The obvious interpretation of such behaviour is in terms of power. Only children (and adults in special contexts) or powerful people can simply ignore social practices of politeness with impunity. Not reacting to me, making me wait standing or, indeed, not saying ‘thank you’ or ‘hello’ are exactly that. As a patient I am right at the end of the medical food chain, so I can be ignored with gusto. I am just about powerless.

But I think there is more. I think that there is something behind the clinician identity that allows you to stop being John or Mary and become ‘doctor’ or ‘psychologist’, perhaps also ‘nurse’. You slip into the role and hide behind your stethoscope or questionnaire. And whenever I tell trainees that as a patient I actually can dislike the sound of their voice, their perfume or hairstyle, they tend to be surprised. It’s as if the moment they get into their surgery, they become invisible.
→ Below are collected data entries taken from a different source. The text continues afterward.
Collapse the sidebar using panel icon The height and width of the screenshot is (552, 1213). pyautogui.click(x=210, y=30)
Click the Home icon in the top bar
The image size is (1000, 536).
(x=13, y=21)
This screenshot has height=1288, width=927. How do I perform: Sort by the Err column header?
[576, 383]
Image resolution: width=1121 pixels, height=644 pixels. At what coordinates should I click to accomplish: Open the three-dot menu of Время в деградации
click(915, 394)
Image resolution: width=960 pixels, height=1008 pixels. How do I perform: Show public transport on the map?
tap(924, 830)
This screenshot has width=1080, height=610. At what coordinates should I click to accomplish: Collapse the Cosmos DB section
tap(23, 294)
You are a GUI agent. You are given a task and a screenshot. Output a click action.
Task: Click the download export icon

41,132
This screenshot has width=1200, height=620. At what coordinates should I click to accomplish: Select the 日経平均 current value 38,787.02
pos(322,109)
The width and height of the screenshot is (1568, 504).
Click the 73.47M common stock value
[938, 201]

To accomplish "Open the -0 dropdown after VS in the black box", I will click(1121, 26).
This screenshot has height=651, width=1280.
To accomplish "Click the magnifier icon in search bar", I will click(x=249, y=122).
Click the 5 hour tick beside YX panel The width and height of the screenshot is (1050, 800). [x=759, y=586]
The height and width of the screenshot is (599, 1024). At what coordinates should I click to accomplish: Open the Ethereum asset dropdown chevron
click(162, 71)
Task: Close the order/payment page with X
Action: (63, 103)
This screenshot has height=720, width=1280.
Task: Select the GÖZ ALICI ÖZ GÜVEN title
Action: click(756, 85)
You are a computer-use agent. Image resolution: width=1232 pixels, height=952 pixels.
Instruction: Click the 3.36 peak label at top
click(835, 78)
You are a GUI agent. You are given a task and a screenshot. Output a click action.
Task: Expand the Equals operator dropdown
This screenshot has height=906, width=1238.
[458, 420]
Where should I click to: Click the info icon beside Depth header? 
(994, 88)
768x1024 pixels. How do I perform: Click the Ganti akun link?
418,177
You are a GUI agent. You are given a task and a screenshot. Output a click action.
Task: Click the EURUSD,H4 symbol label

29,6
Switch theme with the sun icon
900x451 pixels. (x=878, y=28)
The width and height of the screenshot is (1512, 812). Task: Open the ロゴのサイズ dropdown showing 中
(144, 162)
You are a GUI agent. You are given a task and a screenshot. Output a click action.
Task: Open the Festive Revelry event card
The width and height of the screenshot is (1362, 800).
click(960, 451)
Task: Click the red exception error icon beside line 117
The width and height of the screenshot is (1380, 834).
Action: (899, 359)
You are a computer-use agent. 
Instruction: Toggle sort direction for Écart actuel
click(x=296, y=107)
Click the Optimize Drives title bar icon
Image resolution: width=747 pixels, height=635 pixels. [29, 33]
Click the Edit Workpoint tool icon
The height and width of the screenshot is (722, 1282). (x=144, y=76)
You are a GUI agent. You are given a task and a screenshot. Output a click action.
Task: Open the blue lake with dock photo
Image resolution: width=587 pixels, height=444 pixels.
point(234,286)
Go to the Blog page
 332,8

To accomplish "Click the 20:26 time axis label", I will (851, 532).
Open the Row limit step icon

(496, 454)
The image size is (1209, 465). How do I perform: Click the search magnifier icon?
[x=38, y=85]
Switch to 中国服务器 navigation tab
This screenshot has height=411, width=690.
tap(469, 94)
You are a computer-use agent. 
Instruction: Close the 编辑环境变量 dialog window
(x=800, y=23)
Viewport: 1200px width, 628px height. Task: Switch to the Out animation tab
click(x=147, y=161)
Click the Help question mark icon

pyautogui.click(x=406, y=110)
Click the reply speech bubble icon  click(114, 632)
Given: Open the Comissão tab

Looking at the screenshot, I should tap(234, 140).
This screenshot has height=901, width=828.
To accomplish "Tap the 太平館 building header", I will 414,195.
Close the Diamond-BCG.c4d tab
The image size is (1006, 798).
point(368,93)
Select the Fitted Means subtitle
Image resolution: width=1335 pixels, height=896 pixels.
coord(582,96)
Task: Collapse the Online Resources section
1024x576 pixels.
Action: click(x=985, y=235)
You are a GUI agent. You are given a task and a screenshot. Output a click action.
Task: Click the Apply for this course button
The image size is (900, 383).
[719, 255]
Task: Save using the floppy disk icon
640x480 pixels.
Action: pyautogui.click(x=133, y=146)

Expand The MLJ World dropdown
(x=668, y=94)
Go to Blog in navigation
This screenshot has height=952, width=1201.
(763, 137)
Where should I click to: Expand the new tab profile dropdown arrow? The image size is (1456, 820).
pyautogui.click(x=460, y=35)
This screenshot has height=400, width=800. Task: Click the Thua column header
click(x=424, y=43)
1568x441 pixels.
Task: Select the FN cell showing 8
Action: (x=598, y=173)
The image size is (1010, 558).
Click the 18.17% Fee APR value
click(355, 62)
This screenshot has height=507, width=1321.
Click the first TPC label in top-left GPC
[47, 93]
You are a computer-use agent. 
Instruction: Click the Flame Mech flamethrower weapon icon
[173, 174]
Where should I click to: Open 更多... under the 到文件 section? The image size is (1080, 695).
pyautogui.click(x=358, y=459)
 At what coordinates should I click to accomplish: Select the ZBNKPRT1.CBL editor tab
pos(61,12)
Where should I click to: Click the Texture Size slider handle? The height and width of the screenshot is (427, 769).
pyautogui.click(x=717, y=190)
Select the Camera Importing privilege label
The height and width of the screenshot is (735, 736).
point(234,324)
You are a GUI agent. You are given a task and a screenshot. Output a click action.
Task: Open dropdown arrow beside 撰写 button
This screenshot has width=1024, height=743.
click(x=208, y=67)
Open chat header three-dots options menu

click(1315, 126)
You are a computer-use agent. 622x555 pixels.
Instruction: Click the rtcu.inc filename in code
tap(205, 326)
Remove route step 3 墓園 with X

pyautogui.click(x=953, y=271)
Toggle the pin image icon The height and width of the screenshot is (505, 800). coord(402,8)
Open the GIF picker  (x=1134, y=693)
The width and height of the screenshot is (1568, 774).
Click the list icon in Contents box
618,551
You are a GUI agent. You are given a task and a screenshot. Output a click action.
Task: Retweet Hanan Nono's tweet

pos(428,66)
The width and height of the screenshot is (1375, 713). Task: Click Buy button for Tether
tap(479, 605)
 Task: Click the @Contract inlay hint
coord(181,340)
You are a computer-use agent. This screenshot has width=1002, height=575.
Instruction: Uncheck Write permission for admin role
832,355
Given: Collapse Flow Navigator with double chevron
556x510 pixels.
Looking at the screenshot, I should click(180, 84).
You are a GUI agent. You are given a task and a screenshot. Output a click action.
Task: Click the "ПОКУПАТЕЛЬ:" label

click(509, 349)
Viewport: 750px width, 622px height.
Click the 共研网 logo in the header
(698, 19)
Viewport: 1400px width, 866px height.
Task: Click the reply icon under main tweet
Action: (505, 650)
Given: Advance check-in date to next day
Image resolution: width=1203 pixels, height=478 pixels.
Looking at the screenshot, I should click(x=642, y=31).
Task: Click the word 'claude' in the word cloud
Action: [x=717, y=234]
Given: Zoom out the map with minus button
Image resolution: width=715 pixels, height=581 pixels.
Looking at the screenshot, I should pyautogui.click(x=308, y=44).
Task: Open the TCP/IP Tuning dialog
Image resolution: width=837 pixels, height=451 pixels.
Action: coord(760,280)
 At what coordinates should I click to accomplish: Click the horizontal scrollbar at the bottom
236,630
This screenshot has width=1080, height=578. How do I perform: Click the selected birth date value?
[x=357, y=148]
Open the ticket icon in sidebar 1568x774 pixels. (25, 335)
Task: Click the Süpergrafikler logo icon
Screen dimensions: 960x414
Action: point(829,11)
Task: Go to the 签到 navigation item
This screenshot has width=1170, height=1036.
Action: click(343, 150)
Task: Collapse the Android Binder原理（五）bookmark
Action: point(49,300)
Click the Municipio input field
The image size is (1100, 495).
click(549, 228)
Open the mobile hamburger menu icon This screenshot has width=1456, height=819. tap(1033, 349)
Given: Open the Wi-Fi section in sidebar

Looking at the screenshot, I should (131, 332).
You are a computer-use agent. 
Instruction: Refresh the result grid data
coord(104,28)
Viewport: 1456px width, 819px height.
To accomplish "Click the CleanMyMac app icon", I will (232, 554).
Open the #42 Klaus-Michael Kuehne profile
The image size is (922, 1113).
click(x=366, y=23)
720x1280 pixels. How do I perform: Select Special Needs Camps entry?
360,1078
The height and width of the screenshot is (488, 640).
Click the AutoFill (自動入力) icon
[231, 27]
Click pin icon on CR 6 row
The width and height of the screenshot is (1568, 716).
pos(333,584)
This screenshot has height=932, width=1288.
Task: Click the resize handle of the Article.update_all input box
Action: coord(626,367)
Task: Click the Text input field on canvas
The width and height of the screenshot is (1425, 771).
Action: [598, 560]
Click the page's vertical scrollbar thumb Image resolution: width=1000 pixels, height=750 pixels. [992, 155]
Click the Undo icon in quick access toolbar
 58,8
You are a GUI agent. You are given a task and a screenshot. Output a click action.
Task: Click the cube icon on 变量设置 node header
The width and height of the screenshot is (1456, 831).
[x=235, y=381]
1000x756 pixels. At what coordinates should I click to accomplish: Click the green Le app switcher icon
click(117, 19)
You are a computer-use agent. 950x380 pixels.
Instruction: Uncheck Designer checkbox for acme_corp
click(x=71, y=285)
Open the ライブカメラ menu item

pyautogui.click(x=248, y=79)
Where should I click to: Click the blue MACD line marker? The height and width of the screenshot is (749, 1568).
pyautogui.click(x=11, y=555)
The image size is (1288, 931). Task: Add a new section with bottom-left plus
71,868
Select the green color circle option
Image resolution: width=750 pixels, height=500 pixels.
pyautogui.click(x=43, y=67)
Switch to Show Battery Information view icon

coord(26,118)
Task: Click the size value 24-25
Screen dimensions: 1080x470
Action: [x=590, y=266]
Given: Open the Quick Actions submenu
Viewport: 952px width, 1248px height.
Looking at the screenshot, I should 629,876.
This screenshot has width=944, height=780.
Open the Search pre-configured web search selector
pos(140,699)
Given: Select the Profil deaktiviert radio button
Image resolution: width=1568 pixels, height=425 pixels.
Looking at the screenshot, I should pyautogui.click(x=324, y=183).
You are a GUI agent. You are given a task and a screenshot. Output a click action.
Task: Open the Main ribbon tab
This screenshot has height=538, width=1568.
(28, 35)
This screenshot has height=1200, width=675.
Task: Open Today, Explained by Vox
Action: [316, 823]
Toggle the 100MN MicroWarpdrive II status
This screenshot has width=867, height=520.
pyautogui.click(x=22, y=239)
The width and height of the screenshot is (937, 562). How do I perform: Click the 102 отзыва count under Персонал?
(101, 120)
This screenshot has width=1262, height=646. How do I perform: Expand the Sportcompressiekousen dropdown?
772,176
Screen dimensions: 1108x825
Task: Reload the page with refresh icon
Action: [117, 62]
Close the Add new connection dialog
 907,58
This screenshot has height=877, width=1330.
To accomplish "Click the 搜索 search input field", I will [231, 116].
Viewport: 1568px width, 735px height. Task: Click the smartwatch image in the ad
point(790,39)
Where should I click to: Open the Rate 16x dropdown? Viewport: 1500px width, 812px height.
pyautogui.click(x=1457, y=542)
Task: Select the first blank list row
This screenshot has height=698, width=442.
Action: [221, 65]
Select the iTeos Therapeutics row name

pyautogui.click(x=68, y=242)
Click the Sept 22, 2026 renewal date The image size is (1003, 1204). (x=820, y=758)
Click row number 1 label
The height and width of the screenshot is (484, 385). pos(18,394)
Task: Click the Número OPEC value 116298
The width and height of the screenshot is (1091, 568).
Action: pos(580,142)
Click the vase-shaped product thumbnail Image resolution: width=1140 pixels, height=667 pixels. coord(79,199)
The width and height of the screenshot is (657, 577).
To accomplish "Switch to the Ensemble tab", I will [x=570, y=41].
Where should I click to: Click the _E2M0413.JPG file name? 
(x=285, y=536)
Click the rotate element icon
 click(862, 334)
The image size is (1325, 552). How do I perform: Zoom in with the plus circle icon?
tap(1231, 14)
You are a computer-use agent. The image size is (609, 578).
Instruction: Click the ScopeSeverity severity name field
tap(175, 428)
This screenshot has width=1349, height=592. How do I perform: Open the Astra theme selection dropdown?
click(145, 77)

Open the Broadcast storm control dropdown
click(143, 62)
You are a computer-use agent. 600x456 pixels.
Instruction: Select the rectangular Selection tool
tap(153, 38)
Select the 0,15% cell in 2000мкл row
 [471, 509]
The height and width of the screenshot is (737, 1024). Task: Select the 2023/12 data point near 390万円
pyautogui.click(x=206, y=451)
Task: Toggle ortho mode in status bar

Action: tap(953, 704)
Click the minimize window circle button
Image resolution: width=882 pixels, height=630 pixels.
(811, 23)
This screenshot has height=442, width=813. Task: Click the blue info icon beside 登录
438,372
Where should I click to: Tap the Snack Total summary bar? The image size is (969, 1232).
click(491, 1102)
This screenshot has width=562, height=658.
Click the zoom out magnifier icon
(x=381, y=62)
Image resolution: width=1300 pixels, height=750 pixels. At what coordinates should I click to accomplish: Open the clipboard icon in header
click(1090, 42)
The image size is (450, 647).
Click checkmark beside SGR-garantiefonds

Saying ‘thank you’ or ‘hello’ pulls you right from that state of ‘clinical genericness’ and puts you into a person-person relationship, it’s you and me, and not only a doctor and a patient. And here is a paradox. Both medics and psychologists talk quite a lot about focusing on the individual (and not the illness), seeing the person sitting in front of them. In contrast, I keep wondering whether they think about themselves in such a way. In other words, perhaps clinicians should also start talking about themselves as individuals.

You could start it yourself, tomorrow. You know, when you come to your surgery, you could say to yourself:

“I’m an individual.”

It’s just a thought.




  1. Very interesting discussion. I must say I felt incredulous at all of the praise that doctors on social media heaped on the “my name is” campaign designed to get healthcare professionals to introduce themselves to patients.

    From the point of view of a patient/fellow human being, it seems like basic social decency to introduce oneself when meeting a new person yet doctors acted like the message of this campaign was some fascinating new revelation (as if the basic rules of social politeness don’t apply to medical professionals).

    I think these issues with politeness (or lack of it in the medical profession) are enhanced by the NHS system as doctors get paid however badly they treat patients and have a captive market.

    In countries where patients pay – they are seen more as people whose custom should be cultivated to ensure further income.

  2. Since using my professional title (I’m a psychologist not a medical doctor) the symptoms I’ve had for 10 years have been diagnosed as a rare genetic condition rather than “anxiety”. I chose to use my professional title as it means I’m taken more seriously in a medical consultation. Sad but true. The power dynamic in a medical consultation is marked yet it saddens me how few clinicians seem to be aware of it.

    1. Dariusz Galasinski

      Thanks! After my encounter with the consultant, I systematically ‘forgot’ to take off my ID. It worked like a dream. The moment the doctor noticed “Dr DG”, the consultation changed.